Source material ->
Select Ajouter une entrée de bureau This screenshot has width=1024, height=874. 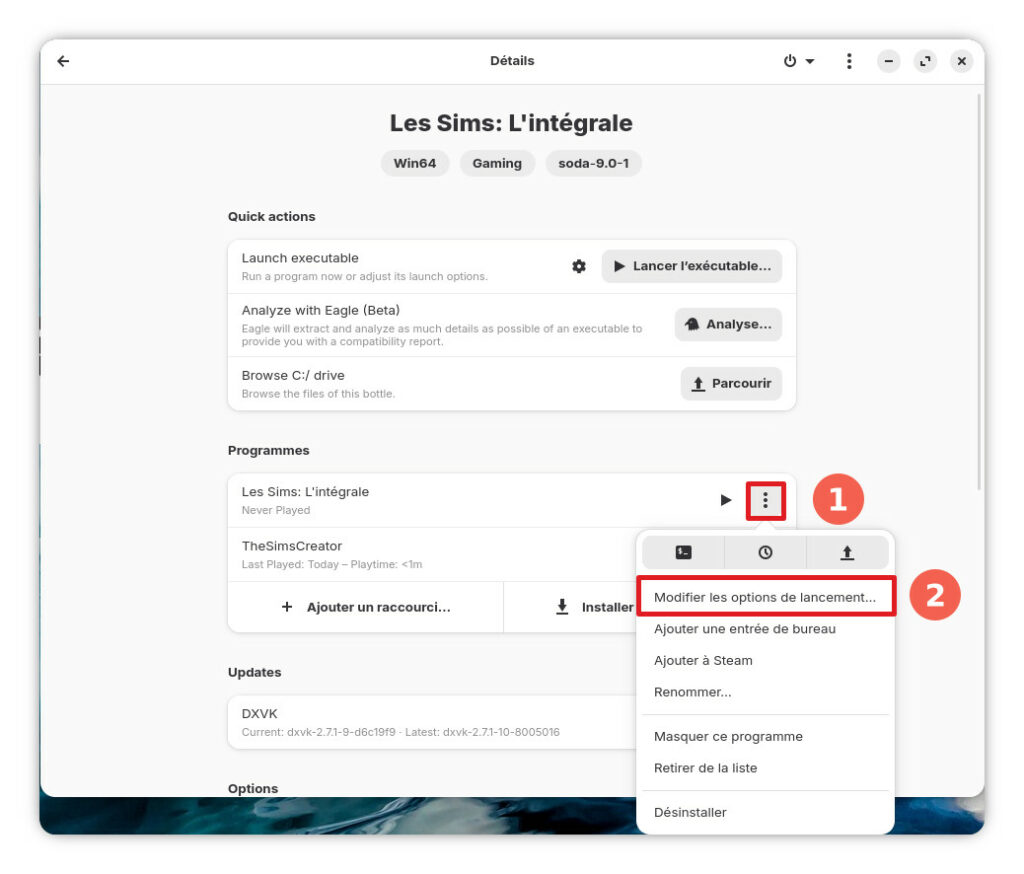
==
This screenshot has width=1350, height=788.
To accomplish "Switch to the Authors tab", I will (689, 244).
==
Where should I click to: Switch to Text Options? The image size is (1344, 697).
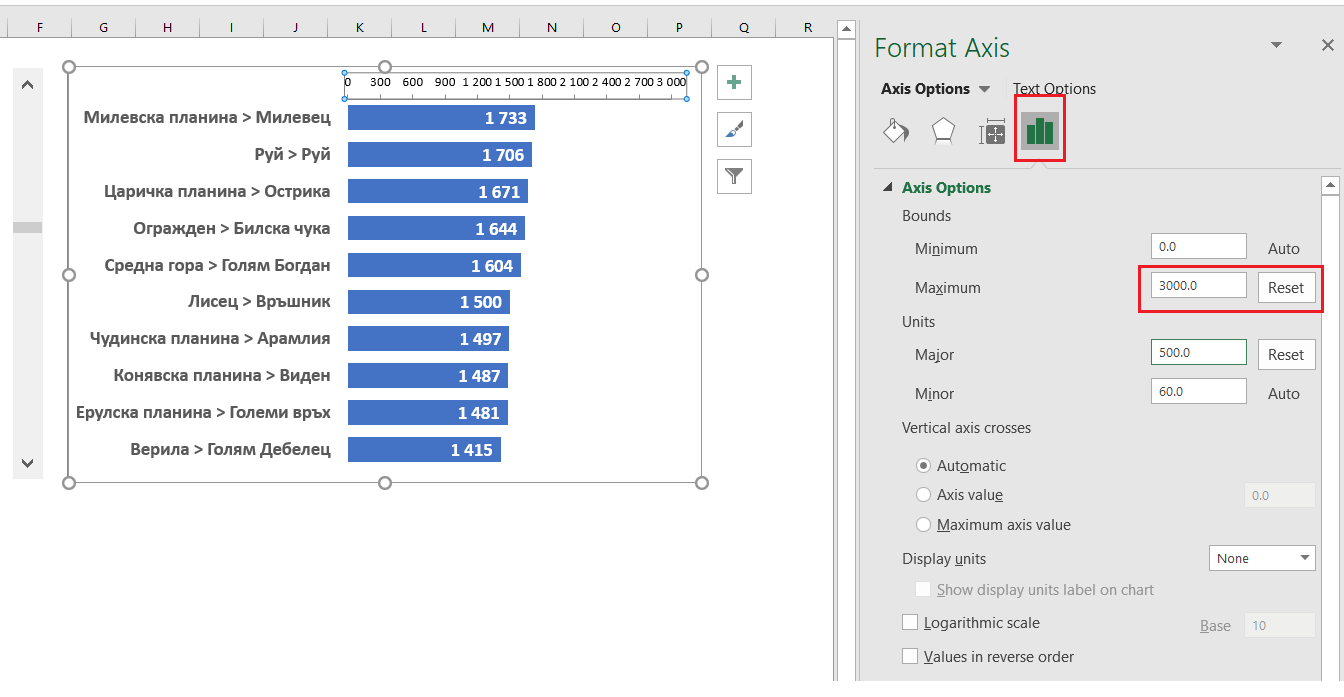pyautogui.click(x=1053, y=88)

Problem to solve -> Change "Text Options" to "Text Settings" in the data between the lines holding "Where should I" and "pyautogui.click(x=1053, y=88)", inclusive, and give those lines again with nothing else altered. Leave the pictures out.

Solution for this problem ->
Where should I click to: Switch to Text Settings? The image size is (1344, 697).
pyautogui.click(x=1053, y=88)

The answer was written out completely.